French computer scientist

Marie-Christine Rousset (born 1958) is a French computer scientist whose research involves knowledge representation, the semantic web, description logic, and data mining. She is a professor of computer science at Grenoble Alpes University, and a senior member of the Institut Universitaire de France.

==Education and career==
Rousset graduated in 1980 from the École normale supérieure in Fontenay-aux-Roses (then a girls' school), with an agrégation in mathematics. She studied computer science at Paris-Sud University, earning a doctorat de troisième cycle in 1983 and a doctorat d'état in 1988 under the direction of Marie-Odile Cordier.
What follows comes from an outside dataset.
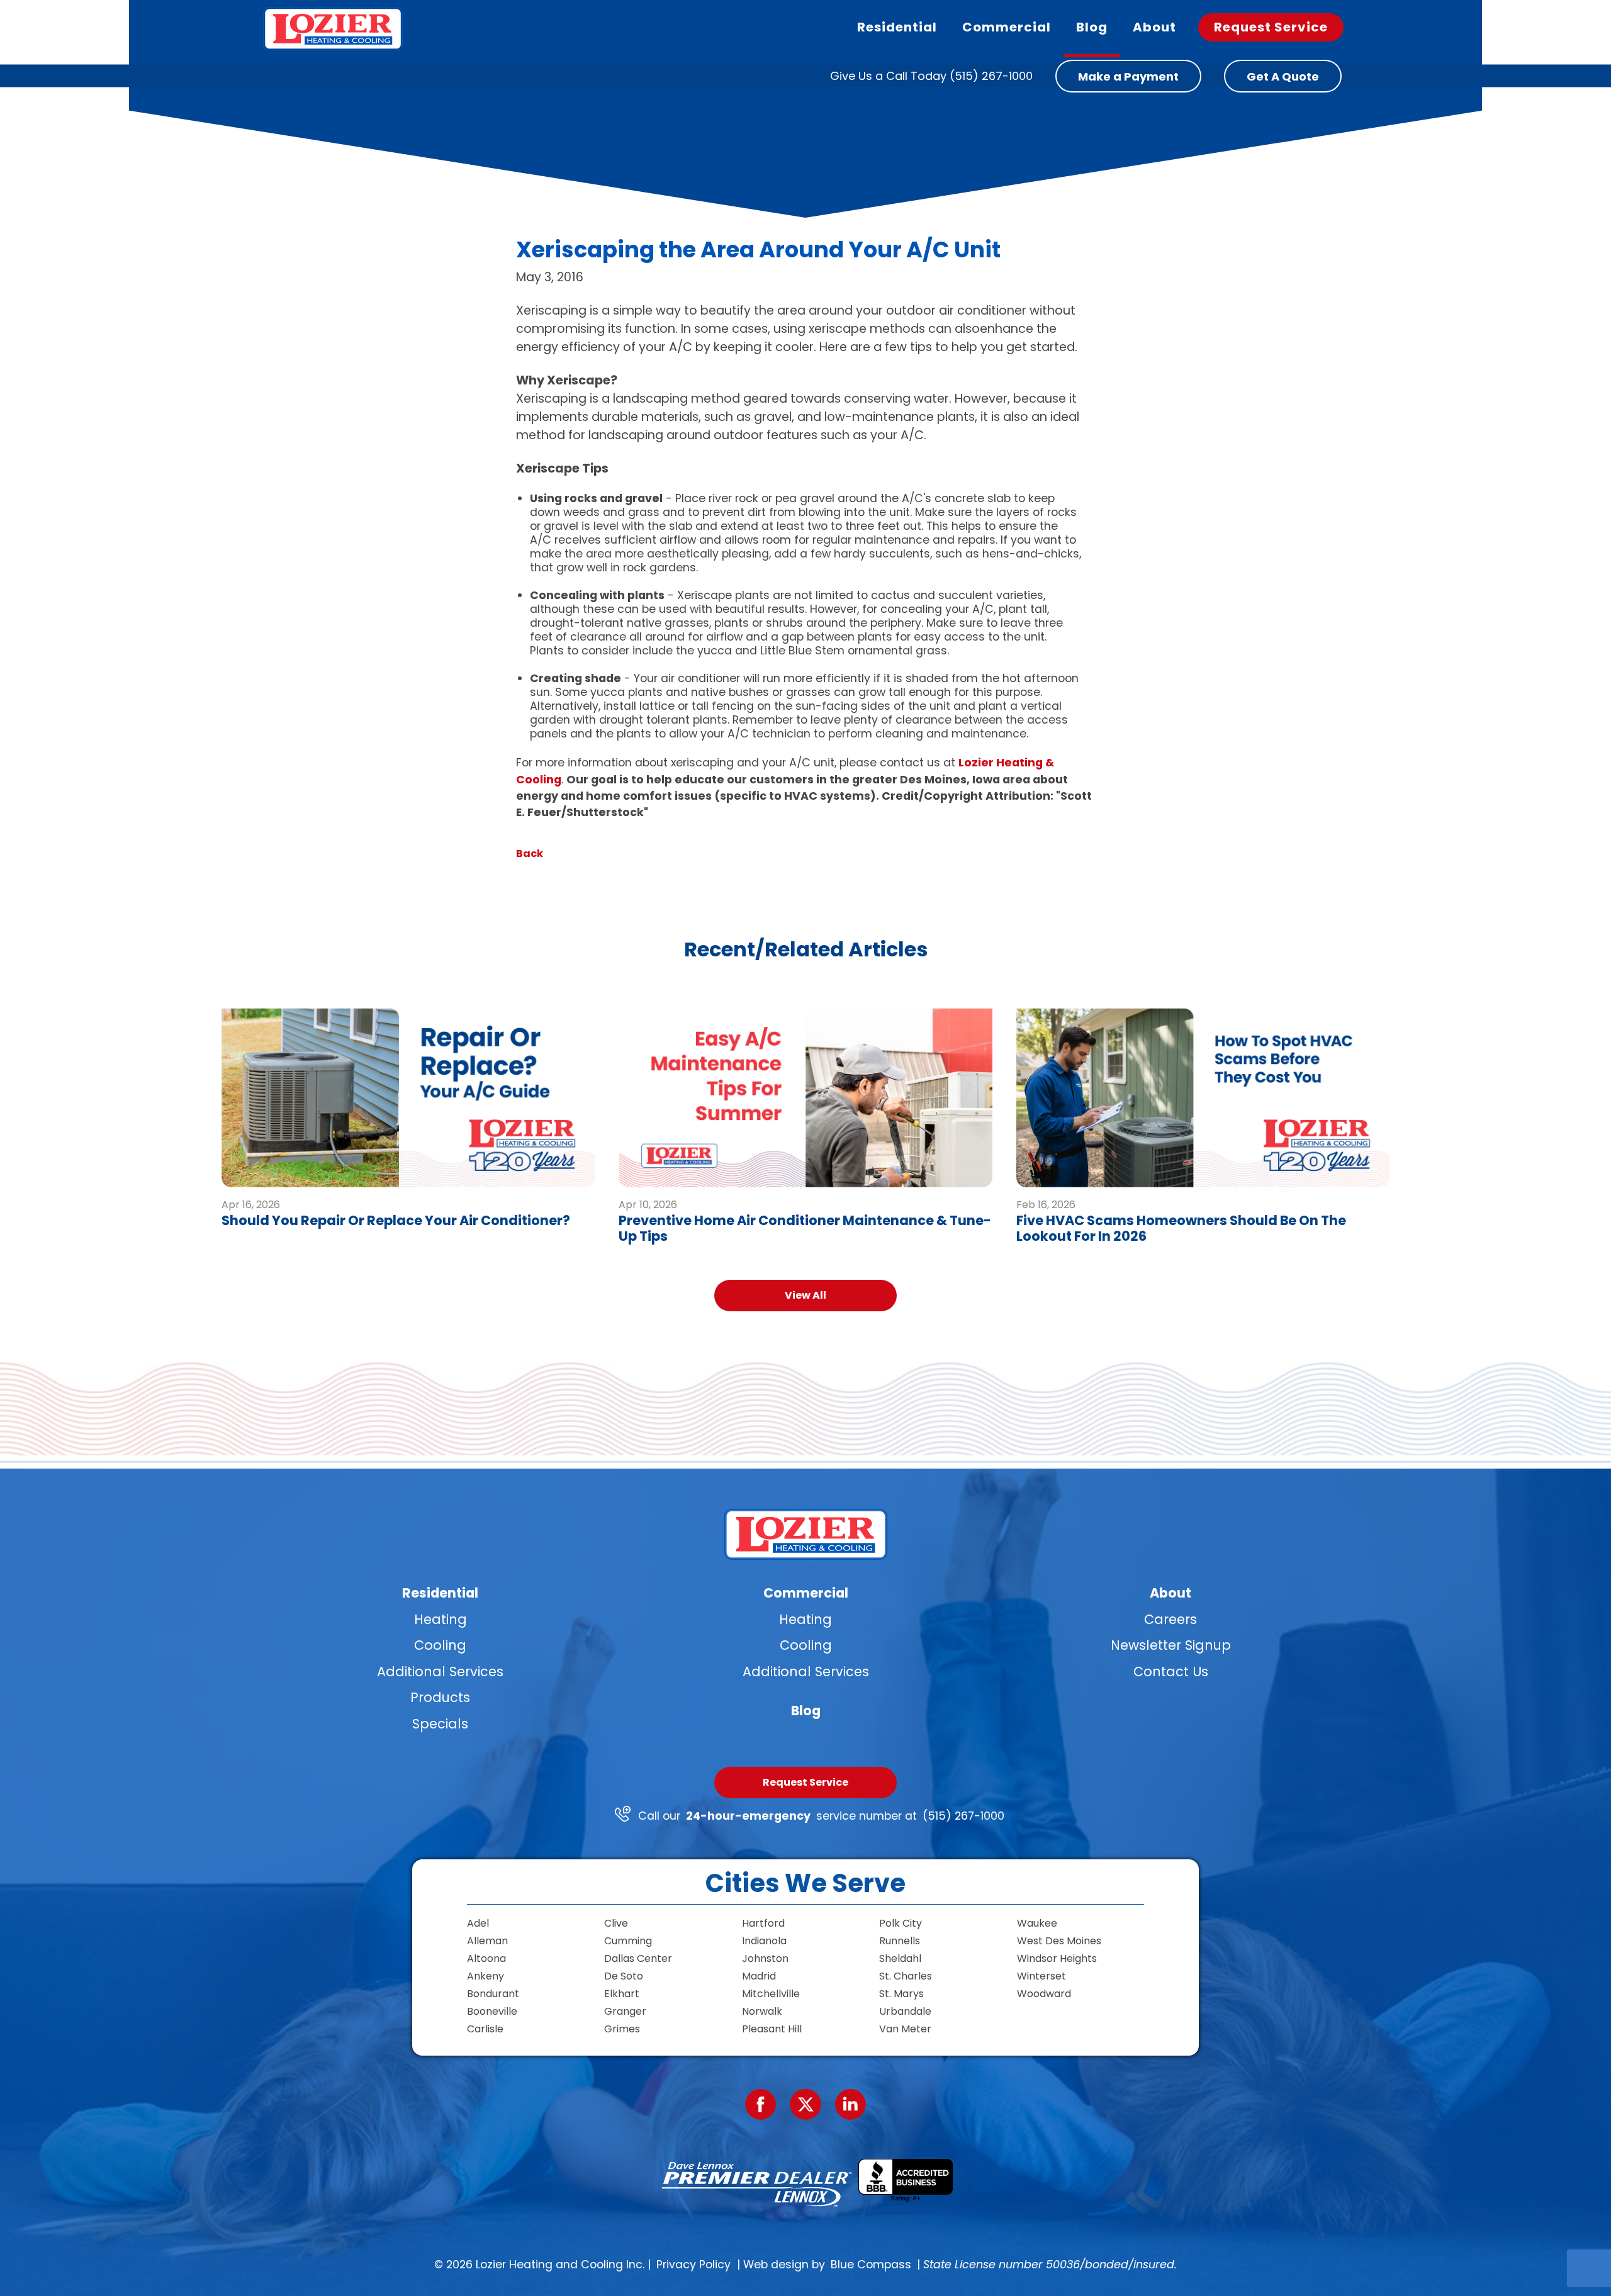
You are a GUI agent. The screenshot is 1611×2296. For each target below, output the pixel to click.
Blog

She was a researcher at the Laboratory for Computer Science (LIR) at Paris-Sud University from 1981 to 1989, and a professor there from 1989 to 2005. In 2005 she moved to Joseph Fourier University, which in 2016 merged with two other institutions in Grenoble to become Grenoble Alpes University.

==Book==
Rousset is a coauthor of the book Web Data Management (with Serge Abiteboul, Ioana Manolescu, Philippe Rigaux, and Pierre Senellart, Cambridge University Press, 2011).

==Recognition==
Rousset was elected as a junior member of the Institut Universitaire de France in 1997, promoted to senior member in 2011, and renewed in 2016. She is a fellow of the European Association for Artificial Intelligence (formerly the ECCAI), elected in 2005.

She was named as a knight in the Ordre national du Mérite in 2011.